Leigh took some time off to raise her younger son, and decided to go back to university to study social work.
“I did a year and discovered there was no counselling aspect until after you’d finished your degree,” she said.
“I decided to train in hypnotherapy because I’d had to have some hypnotherapy myself and I thought it was fantastic – it really helped to change my life.”
Leigh said she wanted to counsel because she’d found many people’s physical ailments appeared to be emotional in origin. “A lot of people just needed to talk more than anything,” she said.
“I didn’t feel it was ethical to talk to them unless I had some kind of understanding of psychology.”
According to Leigh, hypnotherapy involved the client being in an altered state of consciousness with a heightened awareness.
“People are basically in control,” she said.
“I can’t hypnotise them unless they are willing.”

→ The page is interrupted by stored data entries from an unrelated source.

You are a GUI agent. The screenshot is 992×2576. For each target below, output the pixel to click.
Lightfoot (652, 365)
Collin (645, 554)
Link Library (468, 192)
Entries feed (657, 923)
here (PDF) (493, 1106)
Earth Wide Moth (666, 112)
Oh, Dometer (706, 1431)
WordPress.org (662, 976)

Leigh said a hypnotherapist was a person who did psychotherapy while a client was in a trance (hypnosis), while a hypnotist was a stage performer who in most cases worked unethically using brainwashing techniques.
“I use many techniques in a hypnotherapy session,” Leigh said.
Those techniques include neurolinguistic programming and parts therapy.
“If a person has been traumatised, a part of their subconscious splits off,” she said.
That part then works independently of the rest of the person’s consciousness, engaging in activities such as eating or smoking too much.
“It’s a habit you can’t control and the logical self doesn’t know why,” Leigh said.
“The subconscious deems it too traumatic to deal with and it represses the memory.”
Leigh said people would show signs such as obsessive compulsive disorders or addictions they could not explain.
“Their conscious mind has no way to understand the behaviour – they’ve forgotten to remember they’ve forgotten,” she said.
Leigh said she dealt with a lot of suggestion therapy where she did the talking, making positive suggestions.
“The hypnoanalysis is more in-depth, where I regress them back to childhood, where most repressed memories are stored,” she said.
“There’s nothing voodoo or occult or sinister about hypnotherapy – it’s just psychotherapy in trance.”
Leigh said under this kind of hypnotherapy, she put no suggestions in – people discover themselves and the memories they had forgotten about.
“It’s all done from a safe place,” she said.
“If there’s anything traumatic, I take them straight there.”
Leigh said in most cases, traumatic scenes were viewed as a movie, so the client was removed from any trauma.
Leigh plans to keep doing hypnotherapy in the future.
“I have a sincere desire to improve people’s wellbeing,” she said.
“What I’ve learned from natural therapies is that physical ailments are the final manifestation of people’s emotional and mental trauma and negative thinking or concepts of themselves.
“I feel that I better serve humanity by addressing the origin of the problem.”